- _Prompt_: Report each line of the records where "computer" occurs.

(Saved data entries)
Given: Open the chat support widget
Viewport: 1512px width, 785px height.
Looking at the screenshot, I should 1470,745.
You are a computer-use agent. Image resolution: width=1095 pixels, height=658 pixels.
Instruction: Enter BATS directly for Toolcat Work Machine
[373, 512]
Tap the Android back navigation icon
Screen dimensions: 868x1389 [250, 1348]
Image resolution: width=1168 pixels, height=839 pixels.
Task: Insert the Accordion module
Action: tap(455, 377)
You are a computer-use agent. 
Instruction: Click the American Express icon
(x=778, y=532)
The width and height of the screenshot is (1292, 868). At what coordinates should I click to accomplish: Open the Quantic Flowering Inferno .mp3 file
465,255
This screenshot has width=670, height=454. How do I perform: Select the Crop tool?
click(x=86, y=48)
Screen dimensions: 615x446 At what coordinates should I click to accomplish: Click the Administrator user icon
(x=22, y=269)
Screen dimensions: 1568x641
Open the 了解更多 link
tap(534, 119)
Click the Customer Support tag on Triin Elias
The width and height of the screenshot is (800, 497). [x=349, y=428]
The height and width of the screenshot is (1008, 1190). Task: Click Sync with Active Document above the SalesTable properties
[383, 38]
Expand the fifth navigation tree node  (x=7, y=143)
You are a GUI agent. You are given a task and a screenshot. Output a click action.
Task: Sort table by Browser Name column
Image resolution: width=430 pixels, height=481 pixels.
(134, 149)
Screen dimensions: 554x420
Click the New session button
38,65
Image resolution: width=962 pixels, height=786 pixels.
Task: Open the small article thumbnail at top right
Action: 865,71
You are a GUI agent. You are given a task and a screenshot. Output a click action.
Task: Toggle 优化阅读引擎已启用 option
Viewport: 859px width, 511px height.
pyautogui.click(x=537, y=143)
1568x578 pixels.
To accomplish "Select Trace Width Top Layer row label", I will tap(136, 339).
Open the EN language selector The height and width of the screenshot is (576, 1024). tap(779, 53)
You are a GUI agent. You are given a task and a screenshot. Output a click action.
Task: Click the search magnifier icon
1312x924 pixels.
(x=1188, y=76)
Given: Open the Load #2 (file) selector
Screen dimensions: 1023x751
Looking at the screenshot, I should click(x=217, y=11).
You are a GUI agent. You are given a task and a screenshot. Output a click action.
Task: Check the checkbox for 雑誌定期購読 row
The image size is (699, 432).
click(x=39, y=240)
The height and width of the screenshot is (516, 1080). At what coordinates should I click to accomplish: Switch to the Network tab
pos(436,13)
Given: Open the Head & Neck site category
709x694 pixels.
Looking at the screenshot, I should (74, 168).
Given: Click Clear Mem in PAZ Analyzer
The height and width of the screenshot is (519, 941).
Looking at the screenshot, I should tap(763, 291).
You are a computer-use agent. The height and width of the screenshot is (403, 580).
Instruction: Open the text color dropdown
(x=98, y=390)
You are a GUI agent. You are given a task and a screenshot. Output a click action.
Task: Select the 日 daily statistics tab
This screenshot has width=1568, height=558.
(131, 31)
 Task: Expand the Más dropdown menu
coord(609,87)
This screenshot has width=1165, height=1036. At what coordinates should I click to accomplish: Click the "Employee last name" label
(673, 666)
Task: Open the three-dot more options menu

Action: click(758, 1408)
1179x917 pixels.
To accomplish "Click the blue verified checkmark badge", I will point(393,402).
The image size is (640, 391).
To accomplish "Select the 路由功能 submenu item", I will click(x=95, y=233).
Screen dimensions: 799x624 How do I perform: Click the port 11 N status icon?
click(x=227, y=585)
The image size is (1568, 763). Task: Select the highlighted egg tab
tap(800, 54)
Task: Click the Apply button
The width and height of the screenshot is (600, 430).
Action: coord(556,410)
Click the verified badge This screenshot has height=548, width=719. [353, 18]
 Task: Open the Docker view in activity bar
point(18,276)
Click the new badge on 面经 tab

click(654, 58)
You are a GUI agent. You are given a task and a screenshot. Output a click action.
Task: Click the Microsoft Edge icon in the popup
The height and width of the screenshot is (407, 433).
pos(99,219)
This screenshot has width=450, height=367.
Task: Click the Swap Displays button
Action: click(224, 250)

- _Solution to this problem_:
You are a computer-use agent. Image resolution: width=1095 pixels, height=658 pixels.
You are a computer-use agent. 
You are a computer-use agent. The height and width of the screenshot is (403, 580).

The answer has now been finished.